MAX-фазалардан MXene материалдарын синтездеу жолдары:  өңдеу әдістеріне салыстырмалы шолу және олардың қолданылуы

М. Әліпұлы; К.С. Бексейтова; Қ. Асқарұлы; А.Ж. Байменов; К. Тоштай; С. Азат

doi:10.18321/cpc23(3)253-271

Авторы

М. Әліпұлы Satbayev University, ул. Сатпаева, 22, Алматы, Казахстан
К.С. Бексейтова Satbayev University, ул. Сатпаева, 22, Алматы, Казахстан
Қ. Асқарұлы Satbayev University, ул. Сатпаева, 22, Алматы, Казахстан
А.Ж. Байменов Satbayev University, ул. Сатпаева, 22, Алматы, Казахстан
К. Тоштай Satbayev University, ул. Сатпаева, 22, Алматы, Казахстан; Казахский национальный университет имени Аль-Фараби, пр. Аль-Фараби, 71, Алматы, Казахстан
С. Азат Satbayev University, ул. Сатпаева, 22, Алматы, Казахстан

DOI:

https://doi.org/10.18321/cpc23(3)253-271

Ключевые слова:

MXene, MAX-фаза, методы травления, безфтористый синтез, устройства накопления энергии, катализ

Аннотация

MXene ─ это класс двумерных (2D) материалов, представляющих собой карбиды, нитриды и карбонитриды переходных металлов.
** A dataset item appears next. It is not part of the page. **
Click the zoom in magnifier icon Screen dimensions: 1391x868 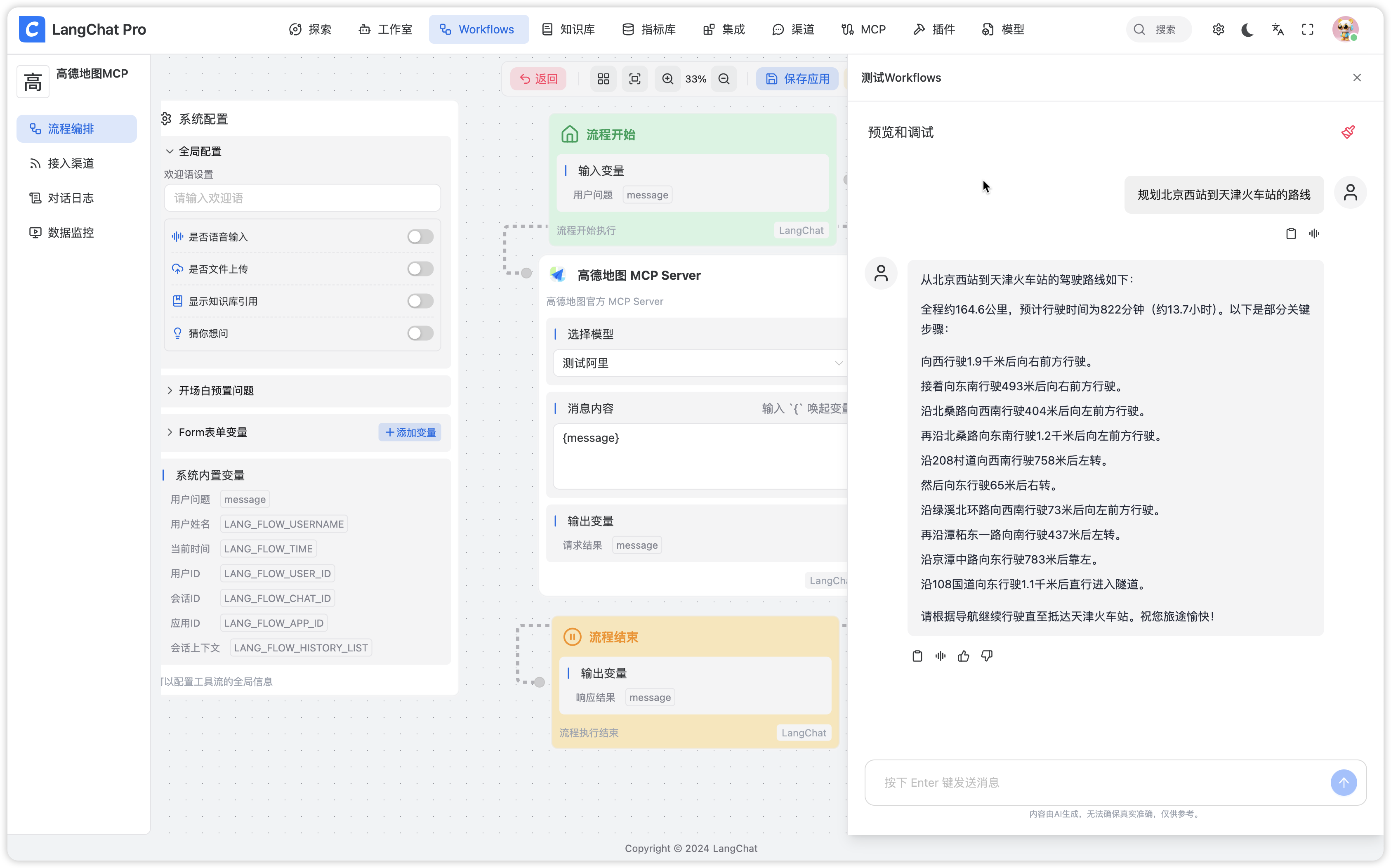[x=667, y=79]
Благодаря высокой электрической проводимости, гидрофильности и возможности тонкой настройки поверхностного химического состава эти материалы привлекают широкое внимание. Обычно MXene получают из слоистых тройных прекурсоров, известных как MAX-фазы, с общей формулой M_n+1AX_n, где: M ─ ранний переходный металл; A ─ элемент 13-й или 14-й группы; X ─ углерод и/или азот. Переход от MAX к MXene осуществляется посредством селективного удаления A-слоя. Выбор целесообразной стратегии синтеза и травления играет ключевую роль в определении структуры и функциональных свойств получаемого материала. В данном обзоре представлен всесторонний анализ последних достижений в области синтеза MAX-фаз и производства MXene-материалов. Особое внимание уделено методам травления ─ таким как обработка фтористоводородной кислотой (HF), in situ HF (LiF + HCl), плавлеными солями и электрохимическим подходам ─ и их влиянию на морфологию, поверхностные функциональные группы и свойства MXene. В результате сравнительного анализа выявлены преимущества и ограничения каждого метода с точки зрения безопасности, масштабируемости и качества конечного продукта. В обзоре также обозначены актуальные проблемы, включая необходимость разработки фторсвободных и экологически безопасных методов травления, а также важность управления поверхностными окончаниями. В заключение даны рекомендации по направлению будущих исследований с целью адаптации методов синтеза MXene для применения в системах хранения энергии нового поколения, катализе, очистке окружающей среды и электронике.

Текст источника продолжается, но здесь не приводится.